Problem details: Return the records below in full. Keep every word exact and skip the images.

Available data:
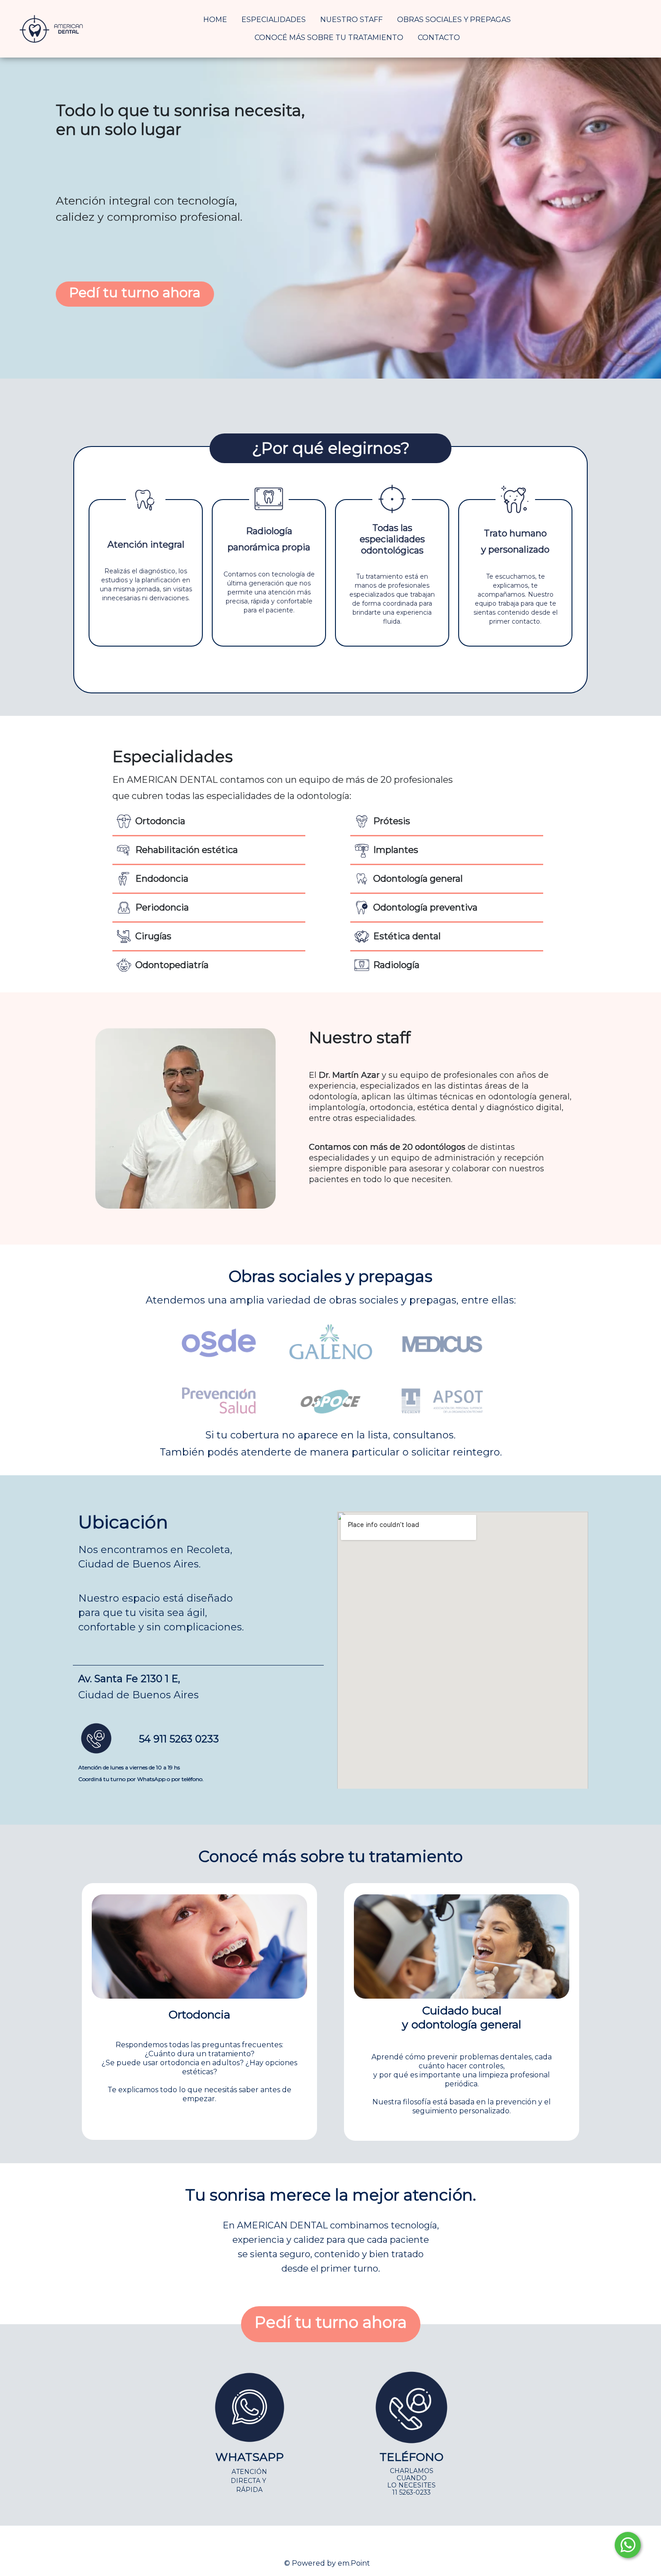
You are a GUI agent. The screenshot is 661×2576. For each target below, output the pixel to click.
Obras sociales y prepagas (454, 19)
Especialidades (273, 19)
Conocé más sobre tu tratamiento (329, 37)
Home (215, 19)
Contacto (439, 37)
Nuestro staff (351, 19)
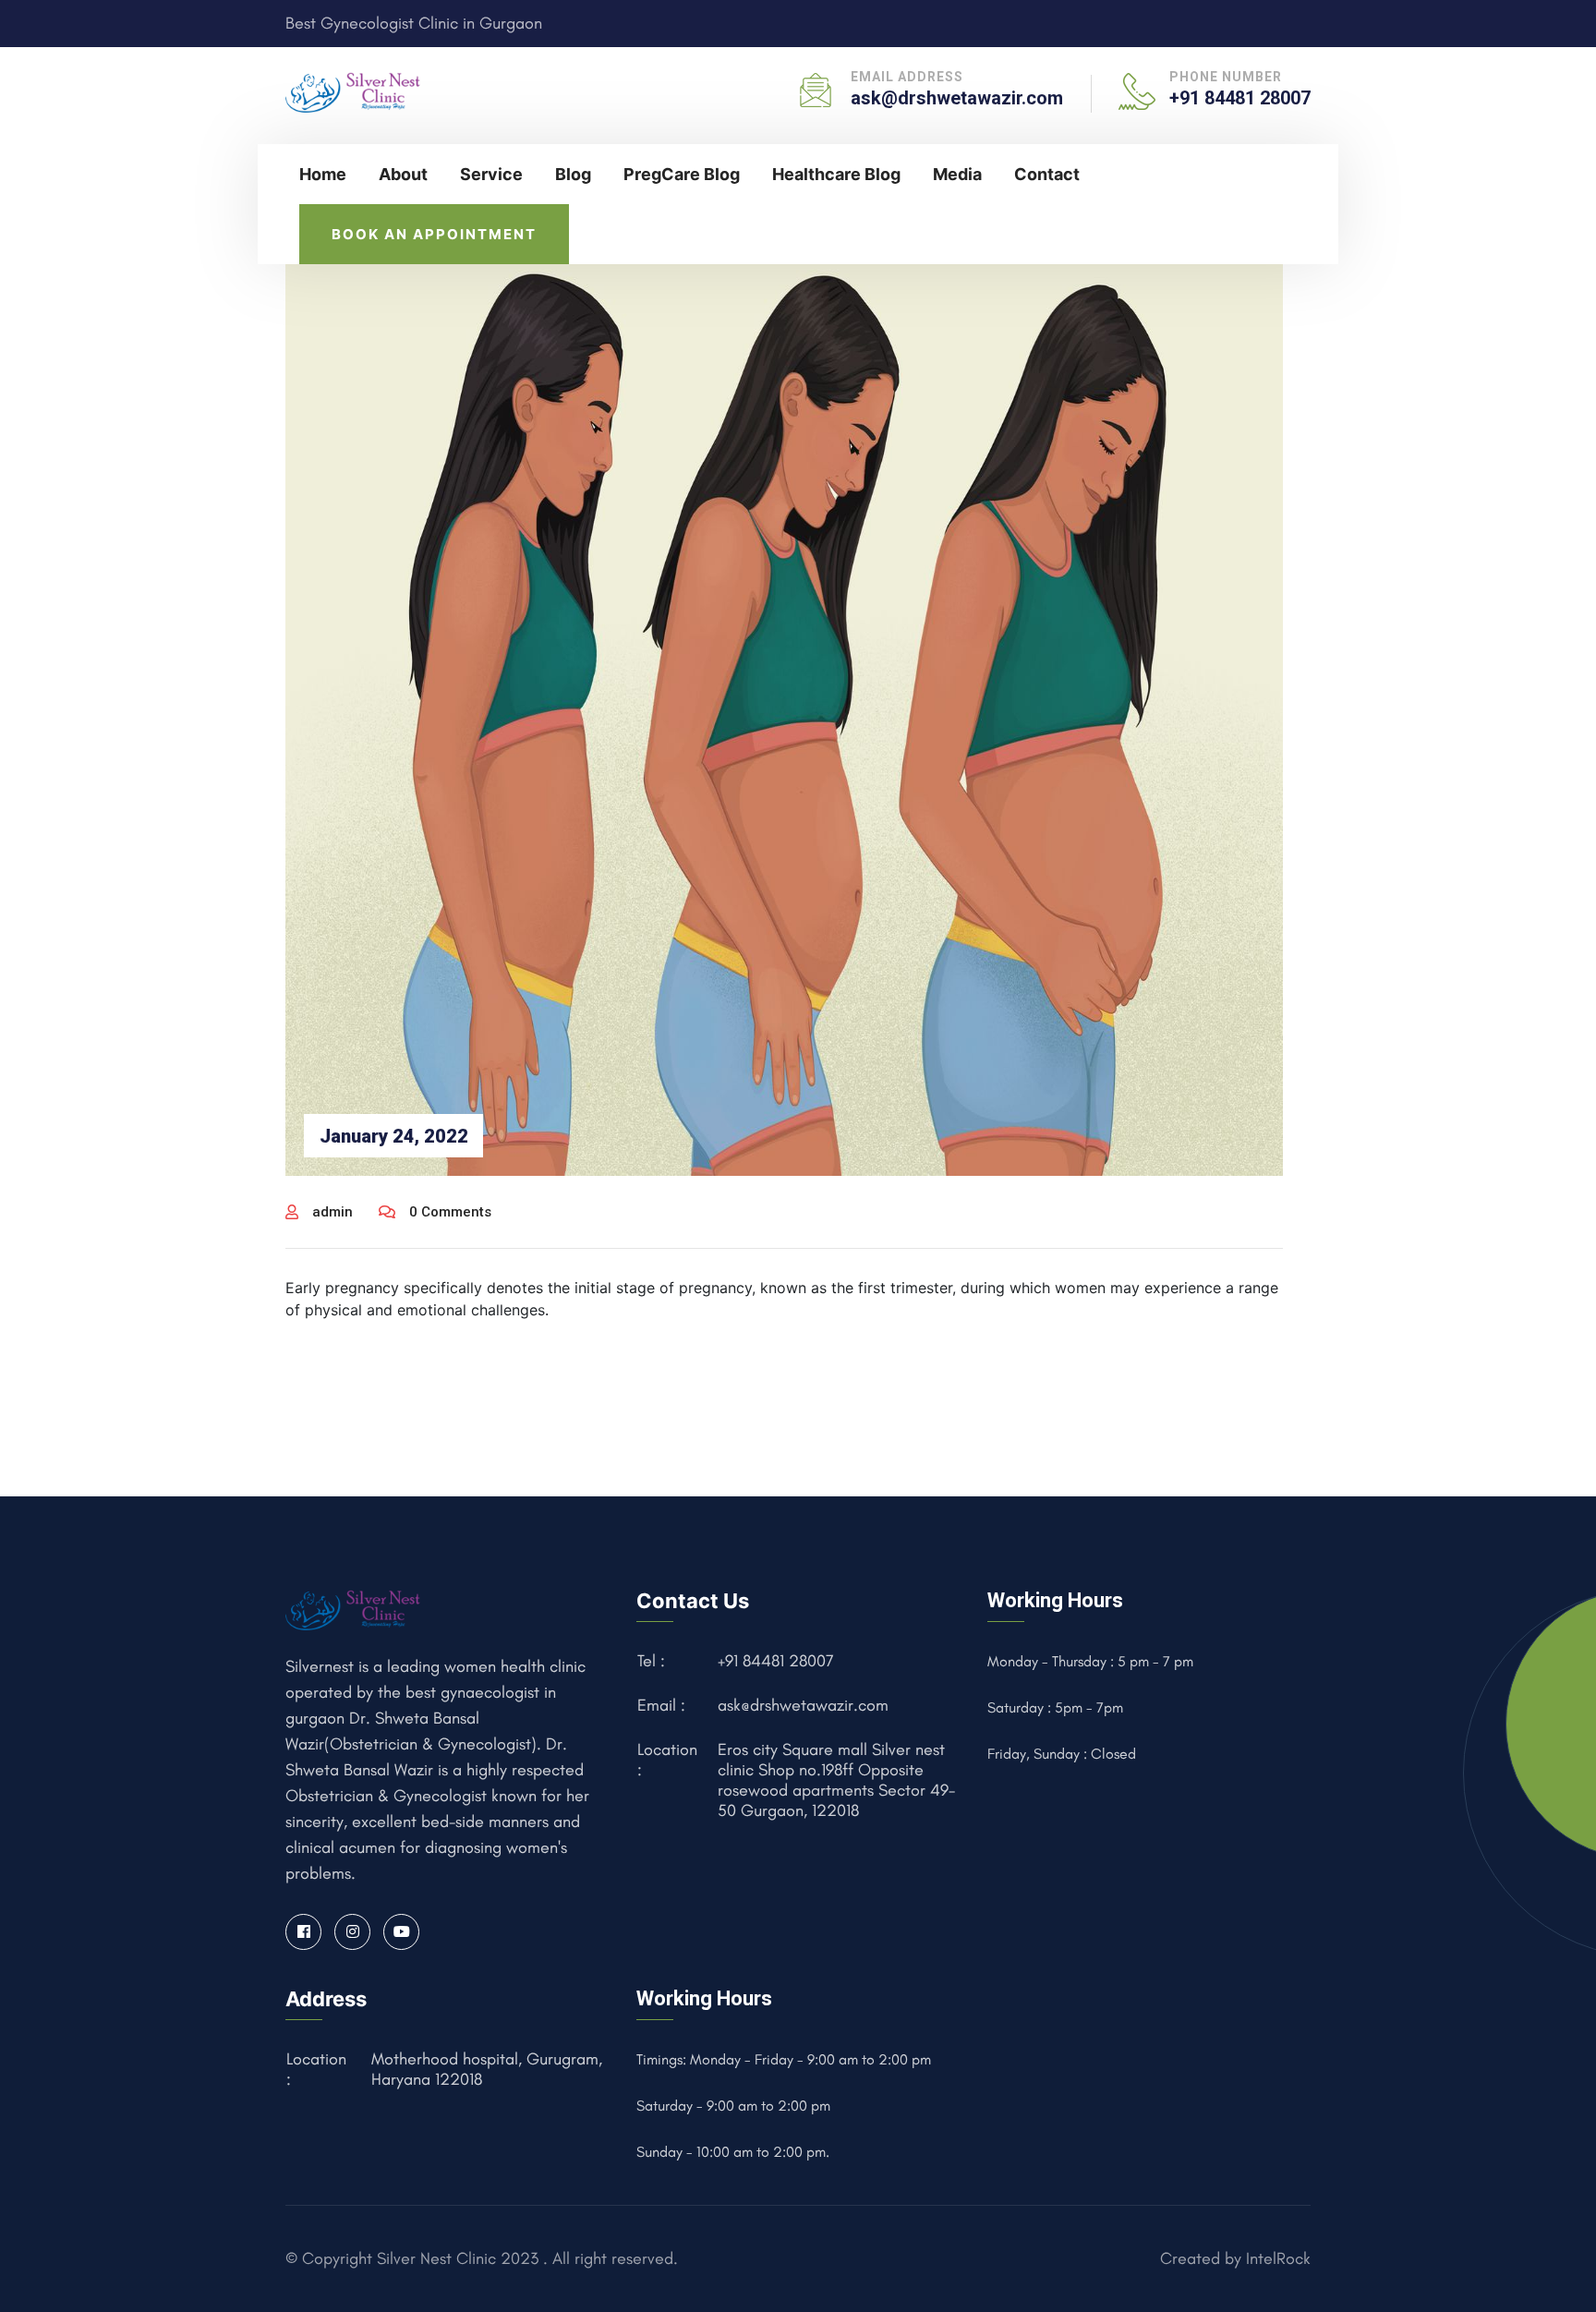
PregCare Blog (681, 174)
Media (957, 174)
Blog (573, 174)
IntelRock (1278, 2258)
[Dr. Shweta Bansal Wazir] (354, 90)
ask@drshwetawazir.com (957, 98)
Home (322, 174)
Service (491, 174)
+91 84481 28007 (1240, 98)
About (403, 174)
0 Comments (450, 1212)
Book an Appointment (434, 234)
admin (332, 1212)
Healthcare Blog (836, 174)
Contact (1047, 174)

Answer to the problem:
You are a GUI agent. The screenshot is 661×2576. For each target below, output the pixel to click.
Obras sociales y prepagas (454, 19)
Especialidades (273, 19)
Conocé más sobre tu tratamiento (329, 37)
Home (215, 19)
Contacto (439, 37)
Nuestro staff (351, 19)
PregCare Blog (681, 174)
Media (957, 174)
Blog (573, 174)
IntelRock (1278, 2258)
[Dr. Shweta Bansal Wazir] (354, 90)
ask@drshwetawazir.com (957, 98)
Home (322, 174)
Service (491, 174)
+91 84481 28007 (1240, 98)
About (403, 174)
0 Comments (450, 1212)
Book an Appointment (434, 234)
admin (332, 1212)
Healthcare Blog (836, 174)
Contact (1047, 174)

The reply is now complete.